El segundo pedido es que la totalidad de las acciones de Vicentin sean transferidas al fideicomiso con que se intentará el rescate de la firma. Una vez cumplido el salvataje, las acciones serían repartidas entre los fideicomisarios, es decir aquellos que aportaron capital o resignaron deudas a cambio de una participación en la compañía. En otras palabras, Vicentin quedaría en manos de actuales acreedores y nuevos inversores.
La parte más complicada de la negociación es establecer qué porcentaje de las acciones quedará en manos de los actuales dueños.
“El objetivo de la audiencia es tratar de acercar un proyecto común que les sirva a ambas partes.

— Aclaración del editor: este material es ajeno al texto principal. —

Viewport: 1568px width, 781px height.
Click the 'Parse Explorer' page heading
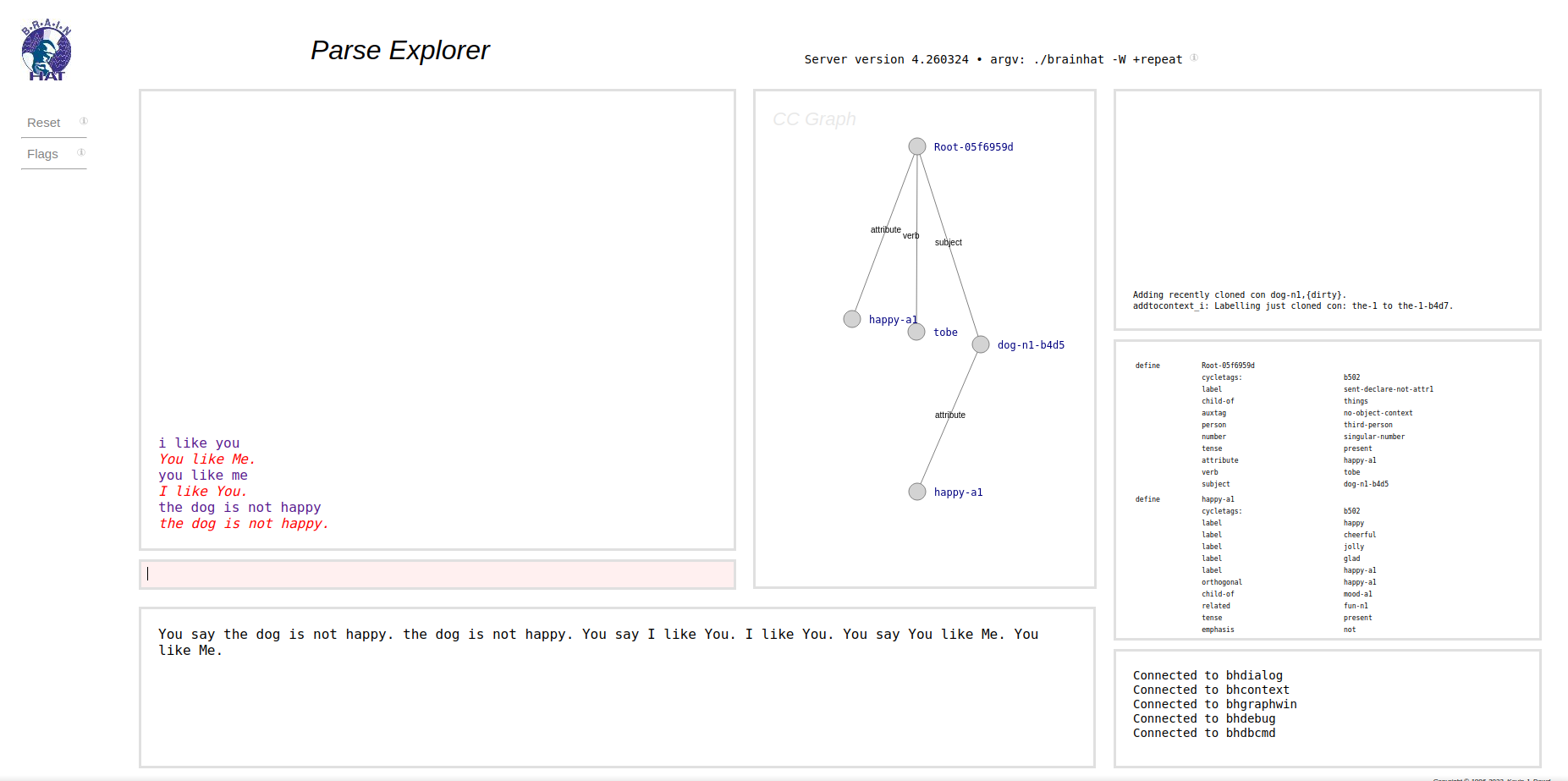click(x=399, y=51)

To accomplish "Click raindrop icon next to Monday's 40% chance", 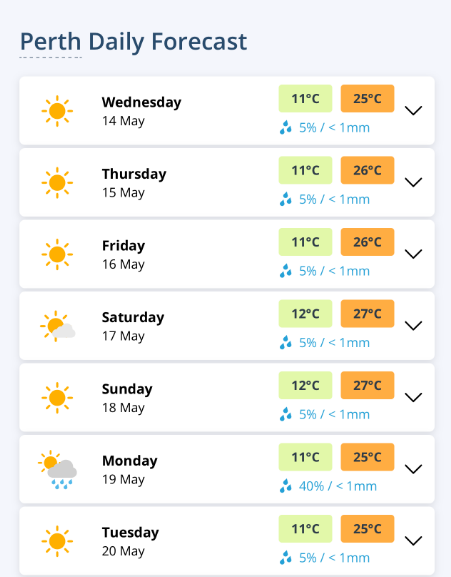I will pos(285,486).
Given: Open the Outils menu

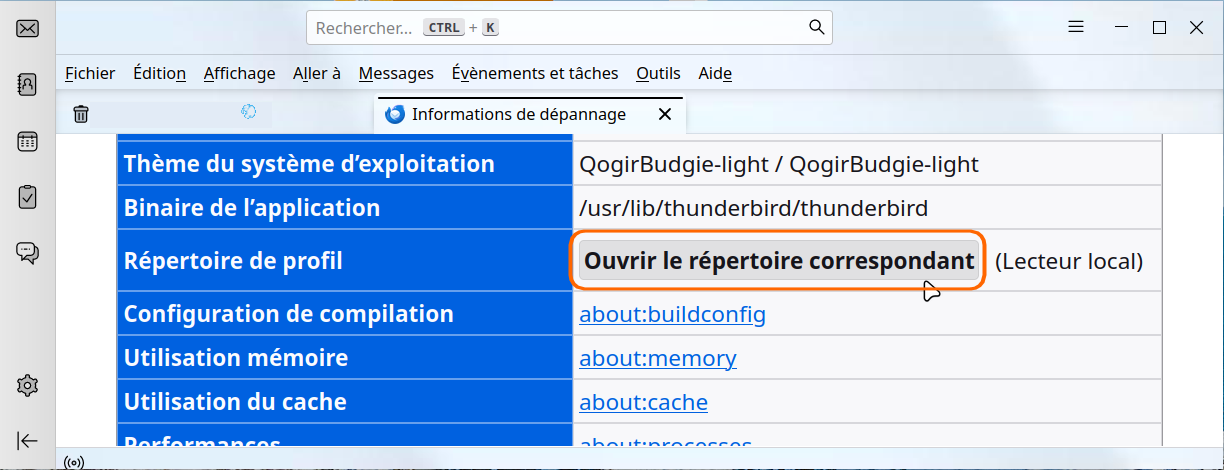Looking at the screenshot, I should pyautogui.click(x=658, y=73).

Pero como Estado es imprescindible que el directorio se aparte de la conducción y que entreguen las acciones”, dijo a A24 Agro el secretario de Justicia de Santa Fe, Gabriel Somaglia.
El funcionario admitió que la negociación “está un poco trabada”. Y explicó que “el hecho de que el Estado intervenga” hace que la negociación sea totalmente distinta a un entendimiento “entre privados”.
“Como Estado, si yo solicité la intervención y que se remuevan las autoridades, hoy no puedo consentir que sigan”, enfatizó.
De no prosperar la audiencia, el juez Lorenzini podría definir si finalmente aparta al directorio y entrega el control de la compañía al gobierno de Santa Fe, o si propicia una nueva instancia de diálogo.
Sin embargo, la aceptación de apartarse por parte del actual directorio no significa que Santa Fe y la Nación puedan intervenir la empresa de inmediato.
“Si finalmente se avanza con el fideicomiso podrían ingresar nuevos jugadores a la empresa y decidir la constitución de nuevo directorio”, sostuvo Somaglia
Con espuma alta
En los últimos días, funcionarios provinciales y nacionales salieron a criticar el accionar del directorio, pidiendo el paso al costado.
El miércoles, el presidente del Banco Nación, Eduardo Hecker, afirmó que pidieron el apartamiento del cuerpo debido a que “la no presentación del balance y la participación del directorio en la gestión de la empresa suena como cosa rara. No tiene que seguir”.
Además, puso en duda la legitimidad de la deuda de USD1350 millones de la compañía. "Es notable que haya tenido ese nivel de deuda con una facturación de más de US$ 4.000 millones en 2019", señaló en declaraciones al diario La Nación.
Por su parte, la titular de la Inspección General de Personas Jurídicas (IGPJ) de Santa Fe, María Victoria Stratta, dijo este martes que insistirá con el pedido de intervención de la firma agropextoradora para “evitar la quiebra” y que los actuales administradores “no están en condiciones” de continuar su tarea porque “son los que han llevado a esta situación”.